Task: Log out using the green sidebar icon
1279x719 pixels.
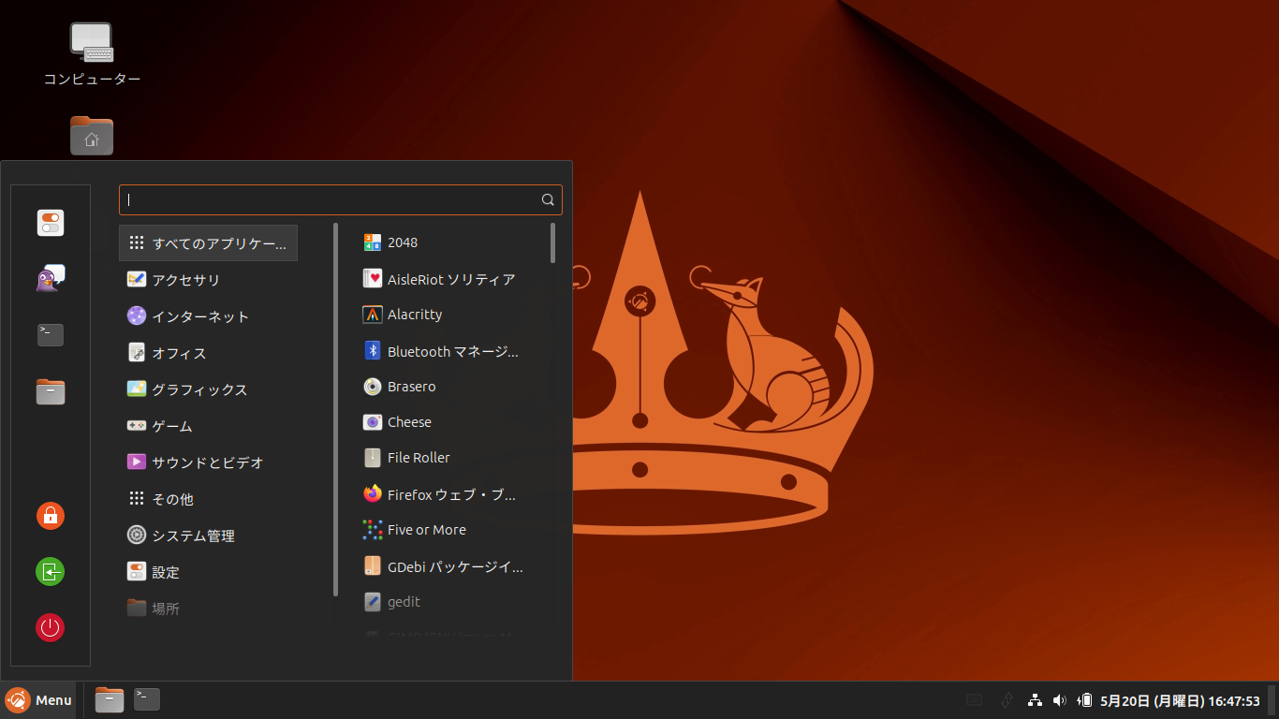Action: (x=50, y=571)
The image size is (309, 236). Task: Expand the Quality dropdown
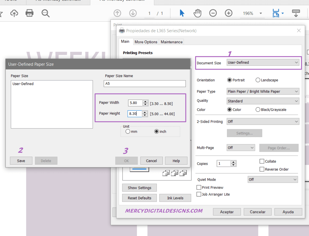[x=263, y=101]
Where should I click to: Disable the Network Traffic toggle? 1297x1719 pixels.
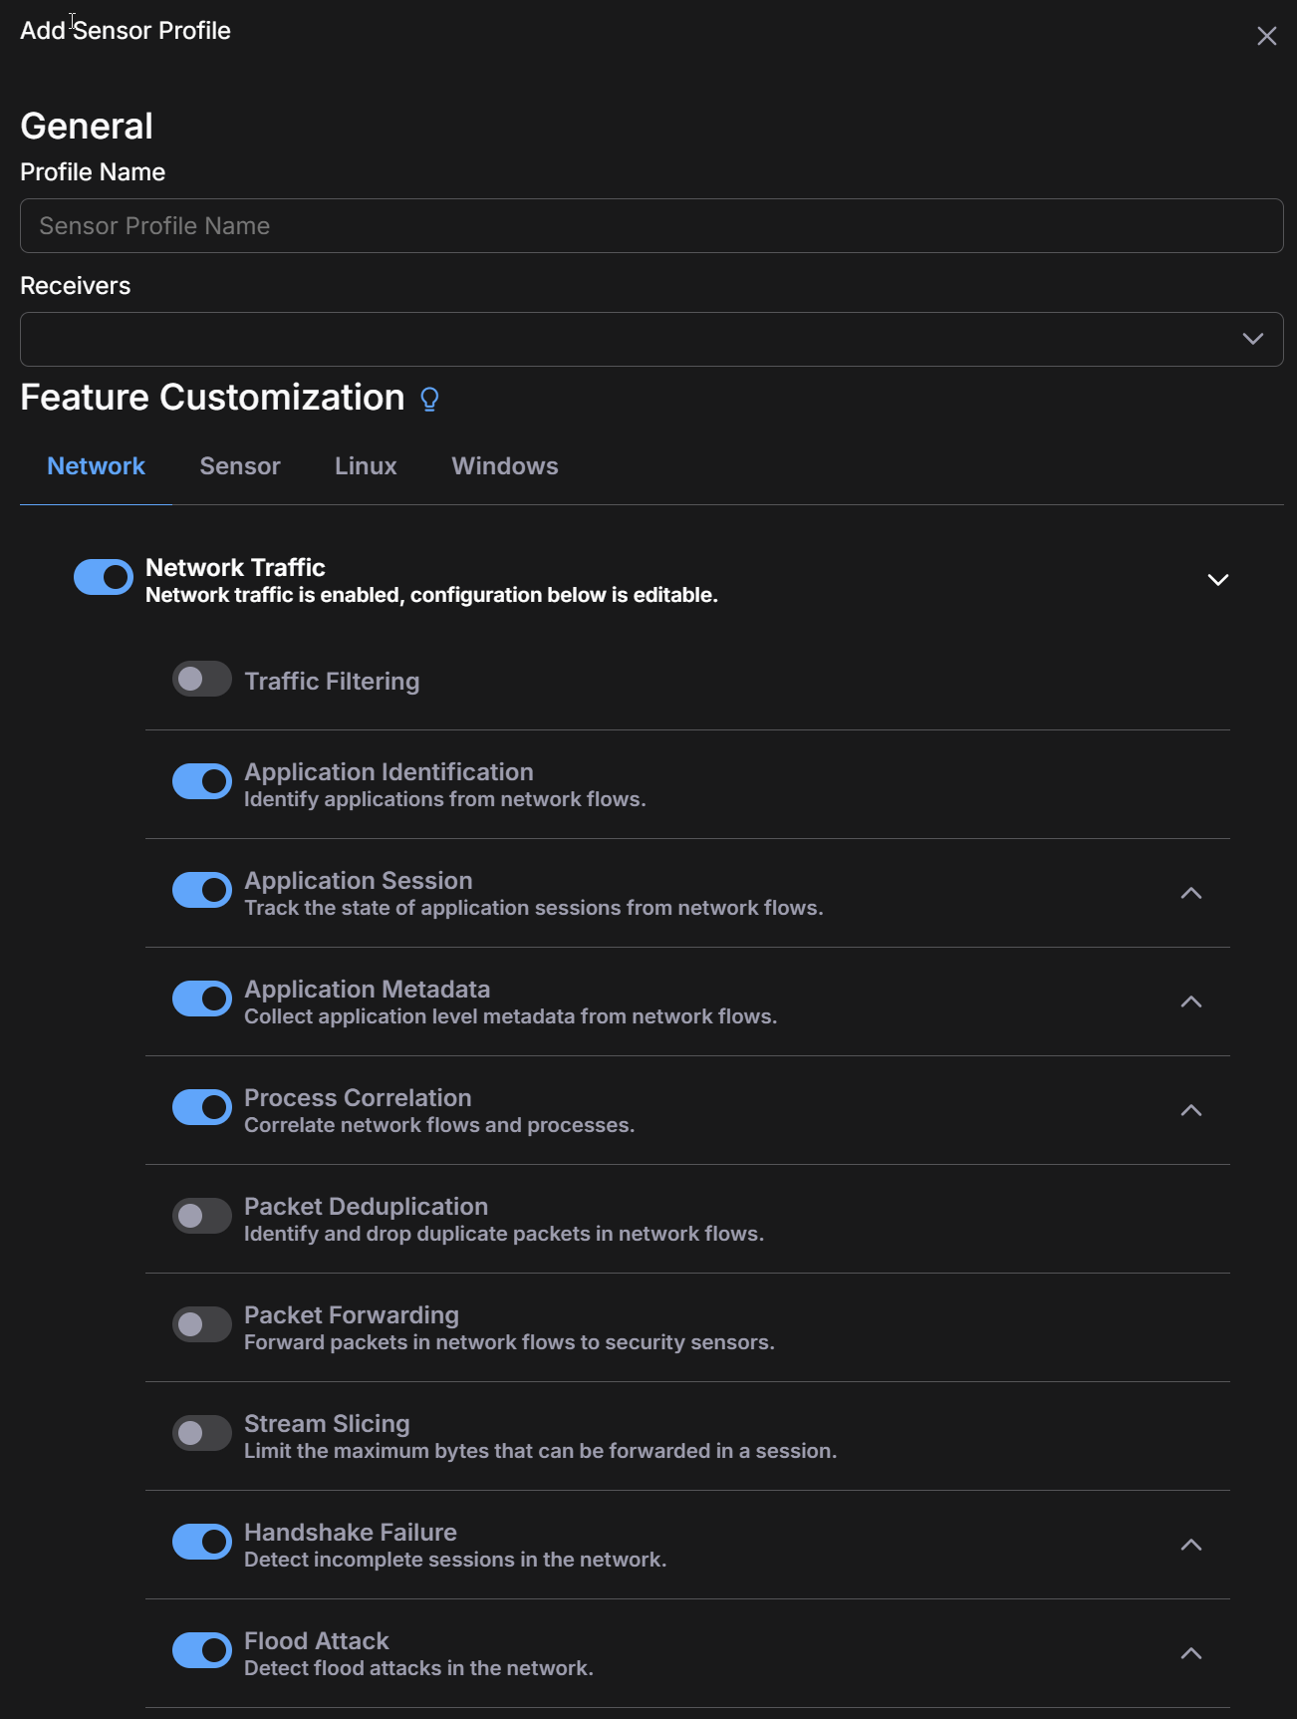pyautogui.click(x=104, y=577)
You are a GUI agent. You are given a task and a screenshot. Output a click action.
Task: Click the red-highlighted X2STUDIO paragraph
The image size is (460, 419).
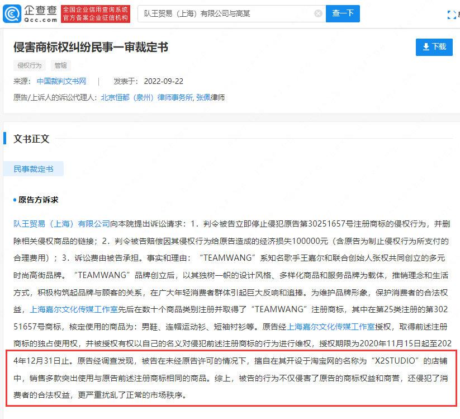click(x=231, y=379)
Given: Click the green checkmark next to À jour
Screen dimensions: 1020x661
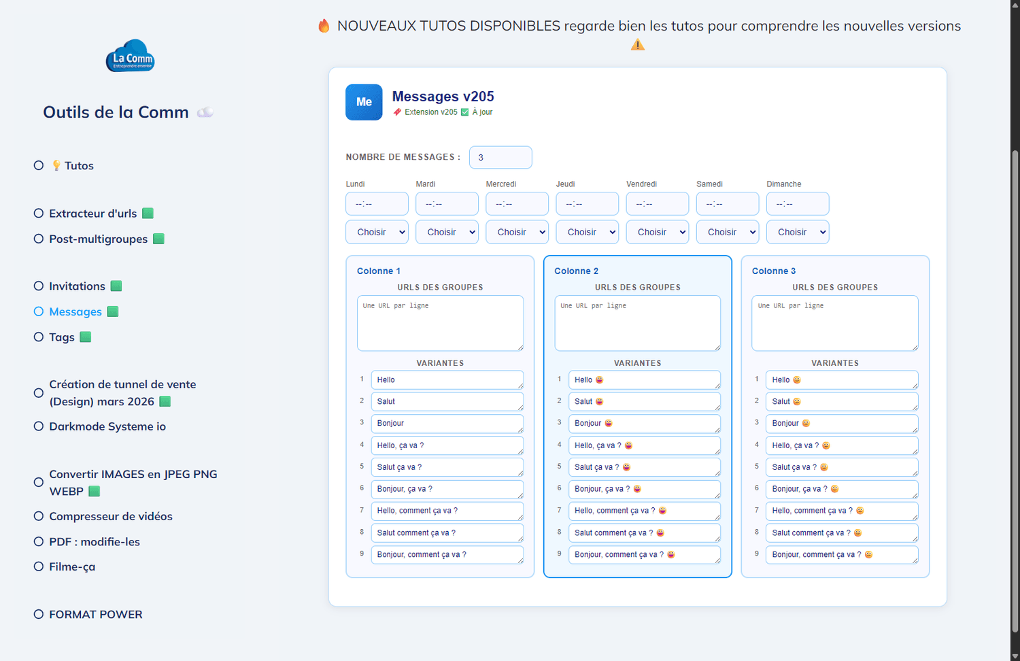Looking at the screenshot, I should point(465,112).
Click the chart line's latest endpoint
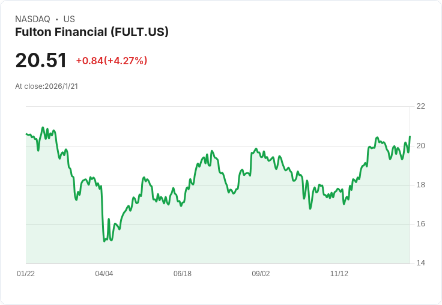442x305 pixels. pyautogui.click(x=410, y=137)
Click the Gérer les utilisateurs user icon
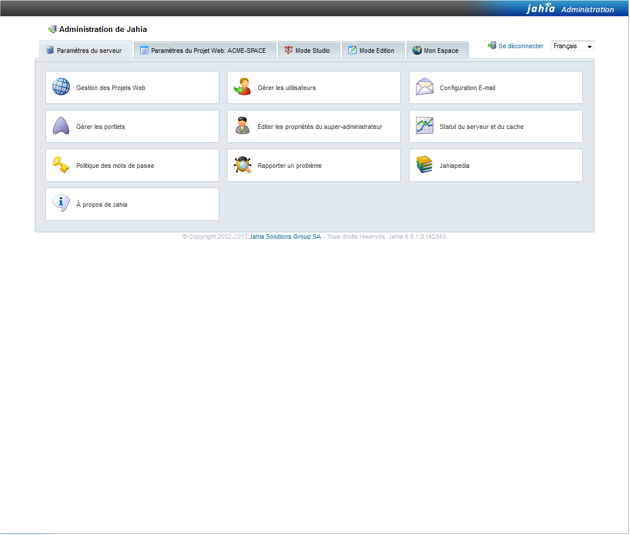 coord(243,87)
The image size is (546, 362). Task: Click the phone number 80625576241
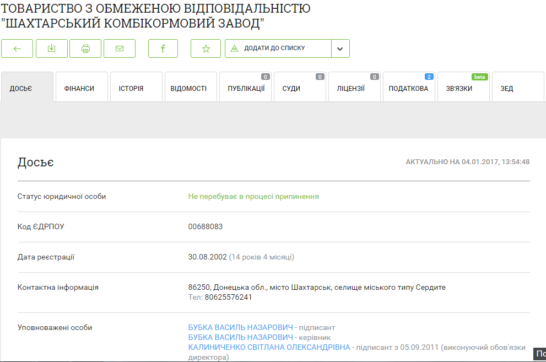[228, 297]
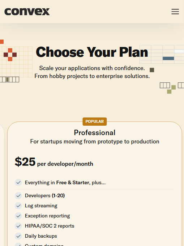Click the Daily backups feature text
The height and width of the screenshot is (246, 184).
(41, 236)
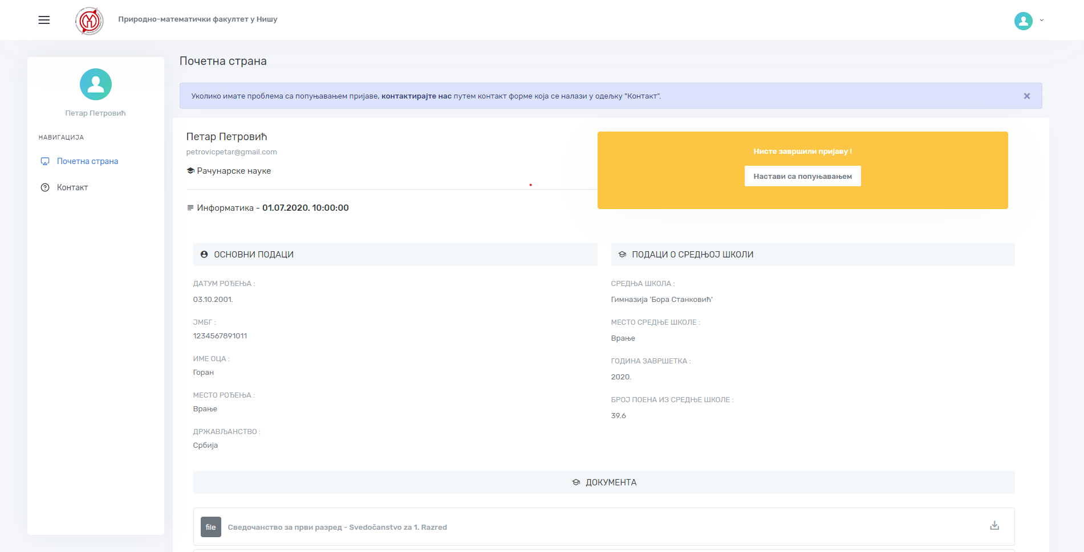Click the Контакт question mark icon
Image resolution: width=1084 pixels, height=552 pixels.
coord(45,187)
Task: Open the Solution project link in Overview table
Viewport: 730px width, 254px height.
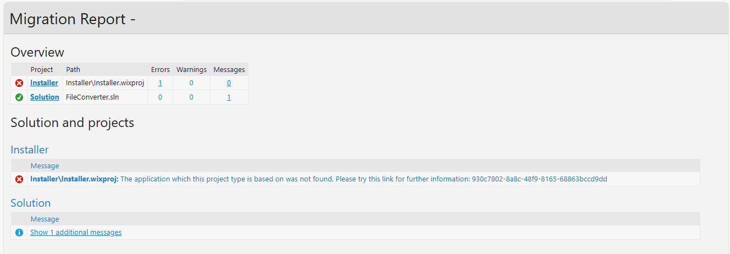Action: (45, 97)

- _WORK REQUIRED_:
Pictures are to be left out, while the records are copied word for word.

- _ANSWER SECTION_:
Task: Log out using the green sidebar icon
1279x719 pixels.
Action: (x=50, y=571)
The image size is (309, 236). Task: Expand the Quality dropdown
[x=263, y=101]
Where should I click to: Disable the Network Traffic toggle? 1297x1719 pixels.
pyautogui.click(x=104, y=577)
You are a GUI agent. You are given a task and a screenshot. Output a click action.
Task: Click the red-highlighted X2STUDIO paragraph
The image size is (460, 419).
click(x=231, y=379)
Given: Click the green checkmark next to À jour
Screen dimensions: 1020x661
Looking at the screenshot, I should point(465,112).
Click the chart line's latest endpoint
442x305 pixels. pyautogui.click(x=410, y=137)
Click the Gérer les utilisateurs user icon
 coord(243,87)
The image size is (546, 362). Task: Click the phone number 80625576241
[228, 297]
Click the Daily backups feature text
The height and width of the screenshot is (246, 184).
(41, 236)
Click the Контакт question mark icon
Image resolution: width=1084 pixels, height=552 pixels.
coord(45,187)
Task: Open the Solution project link in Overview table
Viewport: 730px width, 254px height.
Action: (45, 97)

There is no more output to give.